Besides, there is a "new flang" frontend (formerly called f18) written from scratch, now developed as an official LLVM project. However, it isn't fully functional yet and still depends on another compiler to do the actual work, see this mailing list post.

EasyBuild

EasyBuild currently includes various LLVM packages which are used as dependencies by, for example, Mesa, numba, and Rust. Recent versions are built on top of GCCcore, and only include the core LLVM libraries and tools.

In addition, there are various Clang easyconfigs. Again, recent versions are (usually) built on top of GCCcore. These can be used as a stand-alone compiler, but are also used as dependencies by various packages, such as pocl, TRIQS, and Longshot, and could be used by additional packages such as Score-P and Doxygen.
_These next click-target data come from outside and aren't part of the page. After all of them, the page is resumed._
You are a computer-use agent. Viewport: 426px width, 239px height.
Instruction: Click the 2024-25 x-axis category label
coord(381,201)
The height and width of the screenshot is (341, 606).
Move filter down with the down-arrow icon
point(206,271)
This is due to also providing libraries for source-code parsing and processing. The Clang packages build their own copy of LLVM, and include other LLVM projects such as an OpenMP runtime library, the lld linker, the libc++ C++ Standard Library, and the polly polyhedral optimizer, though not all of those components are used by default with the current configuration.
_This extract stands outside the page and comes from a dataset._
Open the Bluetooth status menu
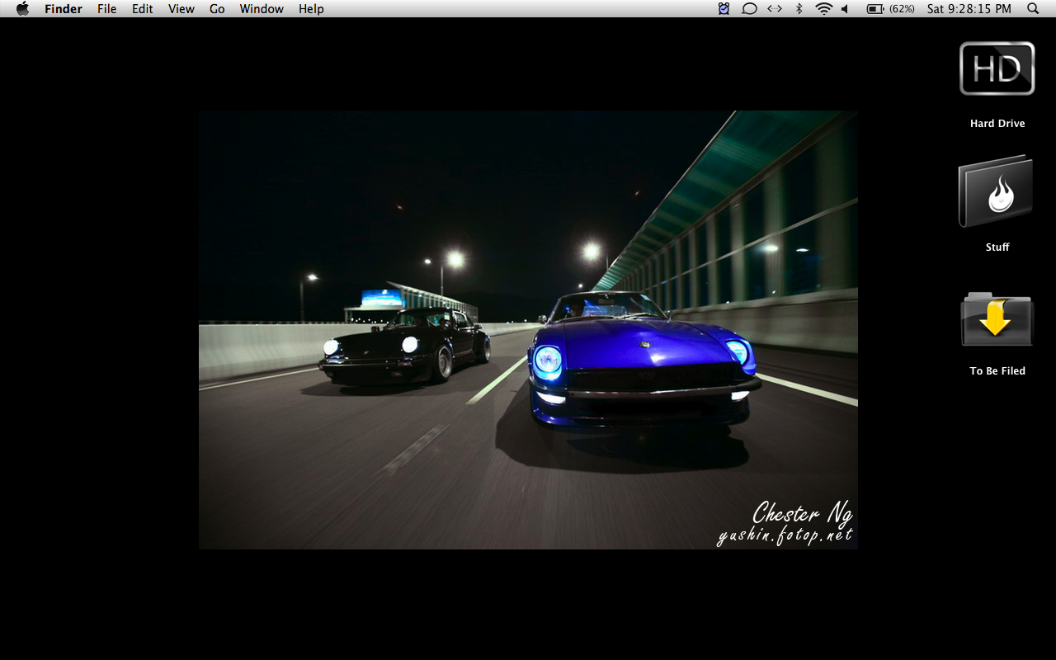This screenshot has width=1056, height=660. pos(799,9)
There has been some work on packaging "legacy flang" (see https://github.com/easybuilders/easybuild-easyconfigs/pull/8335 and https://github.com/easybuilders/easybuild-easyblocks/pull/1729), however, the question is whether it is worth putting more effort into this since things might change considerably with the "new flang".
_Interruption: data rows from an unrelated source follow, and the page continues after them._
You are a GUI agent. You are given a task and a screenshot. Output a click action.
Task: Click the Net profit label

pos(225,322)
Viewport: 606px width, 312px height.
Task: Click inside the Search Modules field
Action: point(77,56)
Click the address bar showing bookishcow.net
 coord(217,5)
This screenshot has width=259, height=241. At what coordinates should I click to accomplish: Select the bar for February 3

Possible ways to organize things in EasyBuild

  1. Build full Clang (including lld, libraries, etc.) using an existing LLVM built with GCCcore as dependency

    • Pros:
      • Reduces redundancy
    • Cons:

      • Building LLVM projects out-of-tree is basically undocumented. Therefore, it is unclear how projects interrelate to each other and how to configure things correctly. However, some information could be extracted from the Fedora RPM specs (e.g., for Clang).
      • The LLVM OpenMP library by default installs symlinks for libgomp and libiomp5, i.e., the OpenMP runtimes of the GCC and Intel compilers, as it implements both APIs. Thus, the order in which modules are loaded determines which runtime is found by ld.so and affects the runtime behavior of codes using OpenMP.

      Creating these symlinks can be disabled via a CMake configuration option, but doing so may lead to simultaneously using two different OpenMP runtimes if some OpenMP code compiled with Clang is linked to a library built with GCCcore also using OpenMP.

      • Likewise, enabling libc++ by default for Clang is likely to make code incompatible with C++ libraries compiled with GCCcore using libstdc++.
    • Caveats:
      • According to the polly documentation, it should probably be built as part of LLVM rather than Clang.
  2. Introduce a new package named, e.g., LLVM-Clang built with GCCcore providing a full Clang (including lld, libraries, etc.) and use it as a dependency for all packages that currently depend on either LLVM or Clang. A Clang compiler package would then be a bundle of GCCcore, LLVM-Clang, and binutils.

    • Pros:
      • Reduces redundancy
      • Follows the documented way of building all LLVM projects in one go
    • Cons:
      • Inherits the OpenMP runtime and libc++ issues outlined above
      • The LLVM-Clang vs. Clang packaging would probably cause questions similar to the GCCcore vs. GCC separation.
  3. Build minimal Clang (excluding lld, libraries, OpenMP runtime) on top of GCCcore -- either using an existing LLVM or as part of a LLVM-Clang package as outlined above -- to provide the Clang libraries to packages that need it as a dependency. In addition, build a full LLVM/Clang (including everything) on the SYSTEM level as a separate toolchain.

    • Pros:
      • Clear separation
      • Follows the documented way of building all LLVM projects in one go
      • The full toolchain aspects to consider are documented
    • Cons:
      • Requires duplication of everything built with GCCcore, as it is a completely separate toolchain.
    • Caveats:
      • Building Clang usually requires a "modern" host compiler (found Clang >=3.5 or GCC >=5.1 to be documented as a requirement), i.e., on "Enterprise" Linux distros shipping ancient compilers one needs to first build another compiler for bootstrapping Clang on the SYSTEM level. (How does one properly do this? Use GCC as a builddep rather than toolchain???)
      • It is unclear whether gfortran could (temporarily) serve as a Fortran compiler in a full LLVM toolchain using, e.g., compiler-rt instead of libgcc_s. It's very likely that this won't work.
      • The Clang module under GCCcore serves a very limited purpose and should thus be avoided by end-users, unless they really know what they are doing. Not sure how to best prevent/document this. It is also unclear whether such a stripped down Clang would be sufficient for all packages that currently depend on the existing Clang packages.
ocaisa commented 3 months ago

@geimer I'm looking into this again now from the position that flang-new is at least good enough to get started on.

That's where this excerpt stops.